TASK DIRECTIONS: A line below contains "Image resolution: width=1372", and a later one contains "Where should I". Repeat both, with every line between them, exactly.

DATA PROVIDED:
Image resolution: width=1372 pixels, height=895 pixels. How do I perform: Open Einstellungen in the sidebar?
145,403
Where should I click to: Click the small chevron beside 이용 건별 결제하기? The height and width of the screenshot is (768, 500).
...
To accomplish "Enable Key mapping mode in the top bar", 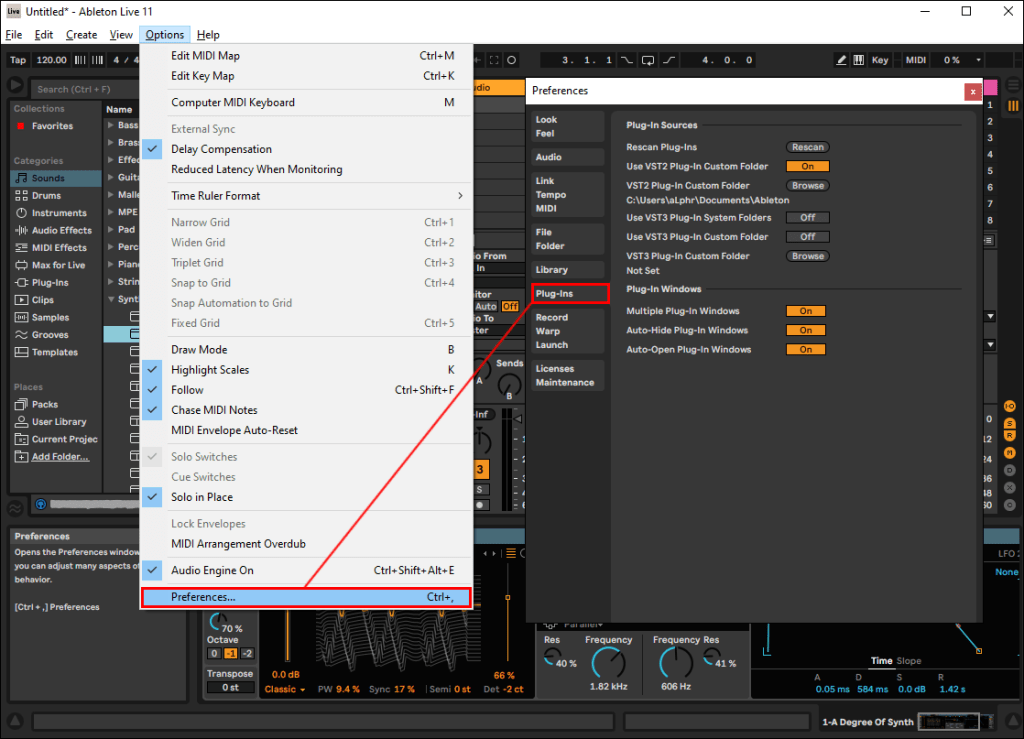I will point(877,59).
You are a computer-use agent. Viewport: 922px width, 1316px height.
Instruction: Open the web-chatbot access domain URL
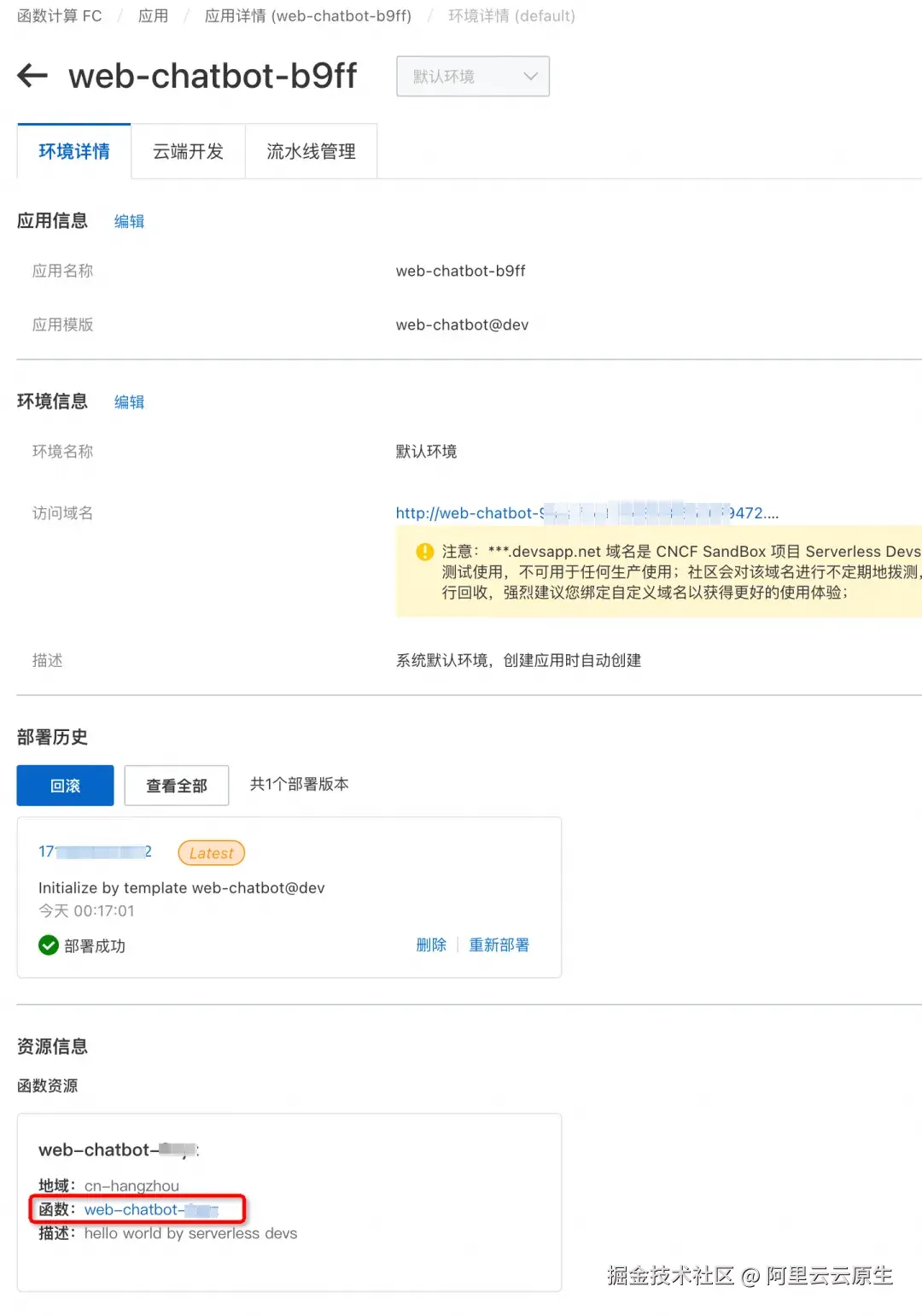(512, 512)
---
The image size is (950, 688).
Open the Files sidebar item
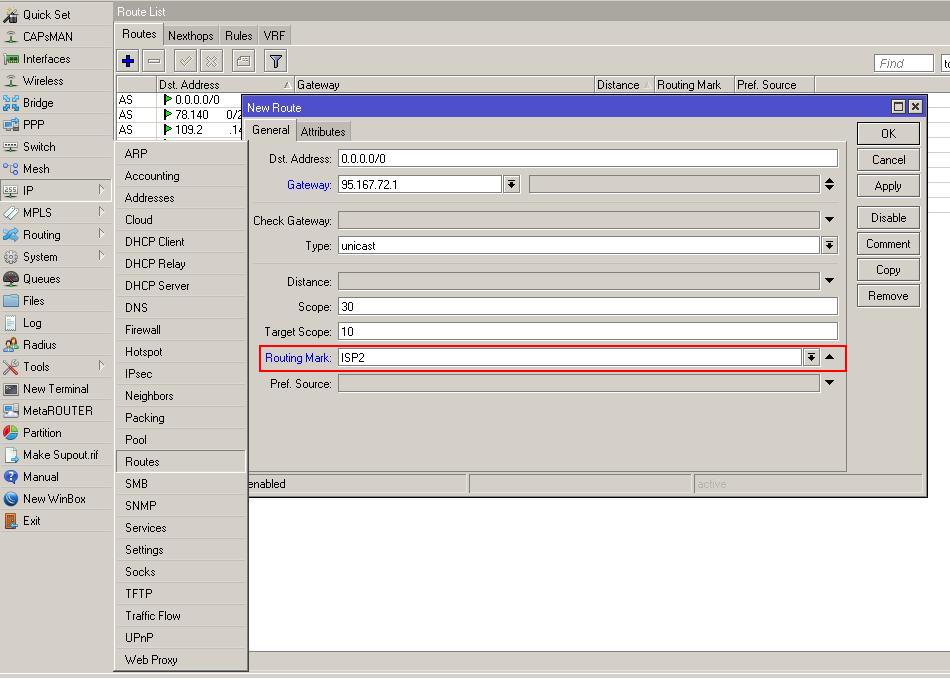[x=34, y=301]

RESPONSE AREA:
Image resolution: width=1372 pixels, height=895 pixels. How do I perform: Open Einstellungen in the sidebar?
145,403
Where should I click to: Click the small chevron beside 이용 건별 결제하기? The height and width of the screenshot is (768, 500).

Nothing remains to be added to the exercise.